O caso Lulinha no STF (Supremo Tribunal Federal) está marcado por um clima de desconfiança e incerteza, segundo Felipe Recondo, jornalista e pesquisador do STF ao WW.
Em análise sobre o impasse entre a Procuradoria-Geral da República (PGR) e o ministro André Mendonça, Recondo destacou que o processo não está correndo de maneira ortodoxa na corte.
Para Recondo, o principal sinal de desconexão é o pedido da PGR para que o caso seja enviado à primeira instância, sob o argumento de que não há autoridade com foro privilegiado que justifique a permanência do processo no STF. Em sentido oposto, André Mendonça já manifestou entendimento de que existe, sim, tal autoridade com foro.
O pesquisador ressaltou que essa divergência revela um problema estrutural no andamento das investigações.

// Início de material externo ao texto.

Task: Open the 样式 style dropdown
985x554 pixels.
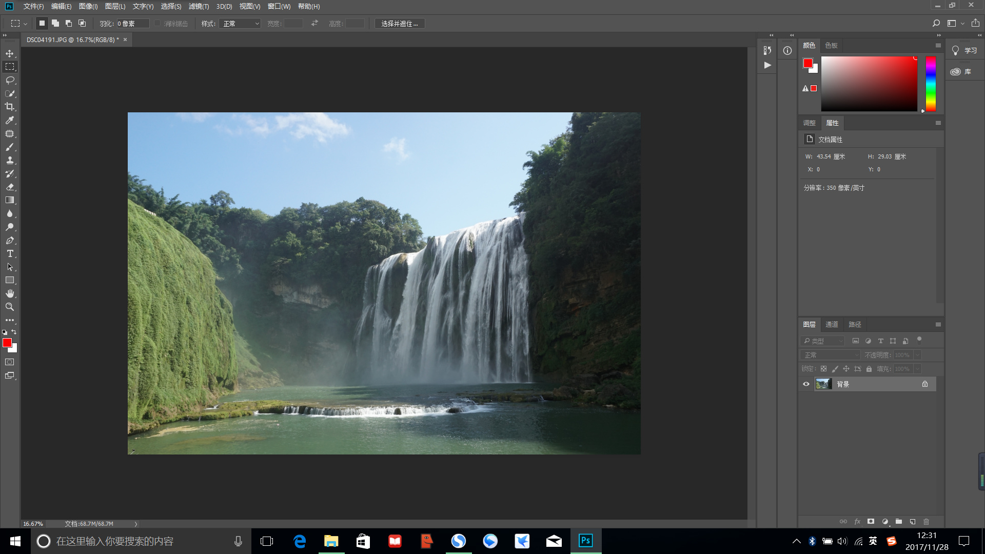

“Se a Procuradoria-Geral da República é responsável pela investigação e não vê autoridade com foro, e o ministro relator vê, já se mostra uma desconexão entre juiz relator e investigador”, afirmou Recondo.
Segundo ele, o receio é de que as investigações “não acabem bem” e não cheguem a uma conclusão satisfatória.
O contexto também expõe o STF a críticas mais amplas. A analista de Política da CNN Jussara Soares, que participou do debate, destacou que o momento é especialmente delicado, dado o cenário eleitoral.